The regression model results are presented in Table 1 and Fig.2. It clearly shows that the Specim FX17 is a suitable tool to measure the fat content in minced meat precisely.
Figure 2: Regression plot of the quantitative model for fat content prediction. Red dots relate to calibration samples, whereas green ones relate to validation samples.
In addition to measuring the fat content, hyperspectral imaging is suitable for measuring its areal distribution in samples (Fig.3).
Figure 3: Example of fat distribution on a meat sample (here Sample 4).
Specim FX17 – a perfect tool for meat quality control
Specim FX17 hyperspectral camera integrated into machine vision systems provides the meat industry with accurate information on fat content.
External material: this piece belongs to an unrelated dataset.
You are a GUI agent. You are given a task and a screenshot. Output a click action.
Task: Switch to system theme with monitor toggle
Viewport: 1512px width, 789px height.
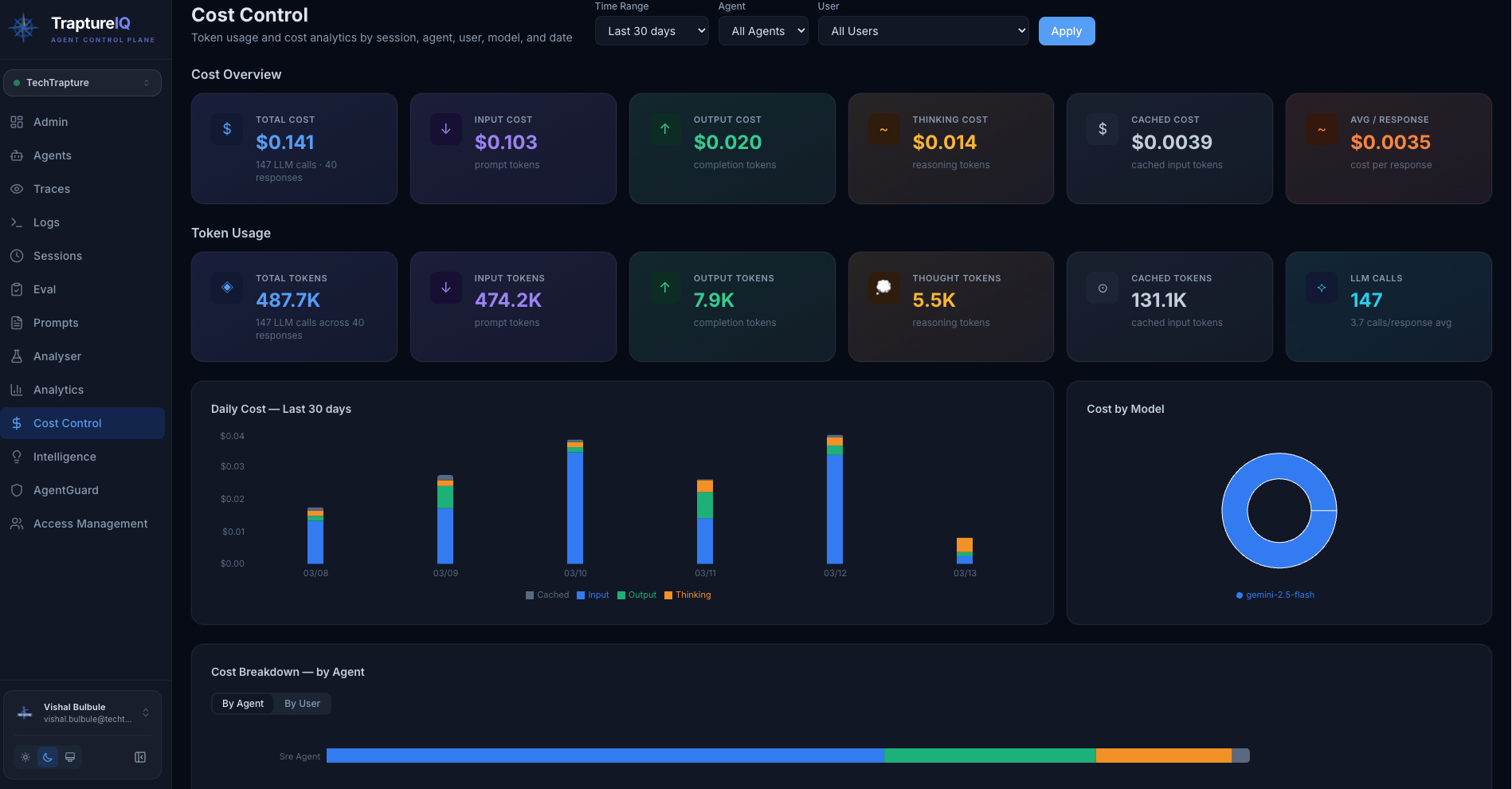pos(70,757)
But that’s not all. It is also suitable to detect other meat properties such as moisture and freshness. Additionally, the Specim FX17 system excels at sorting out contaminants such as wood pieces and plastics, ensuring the quality control of the meat production processes.
One significant advantage of hyperspectral imaging in food quality control is its contactless and non-destructive inspection method. In food production, maintaining hygiene is of utmost importance to ensure the safety and quality of products. Hyperspectral imaging allows for the inspection of food products without any physical contact, making it a hygienic solution.
Hyperspectral imaging offers cost reduction and quick adaptation to new regulations by providing real-time information about the manufacturing process for decision-making and real-time quality control of meat processing.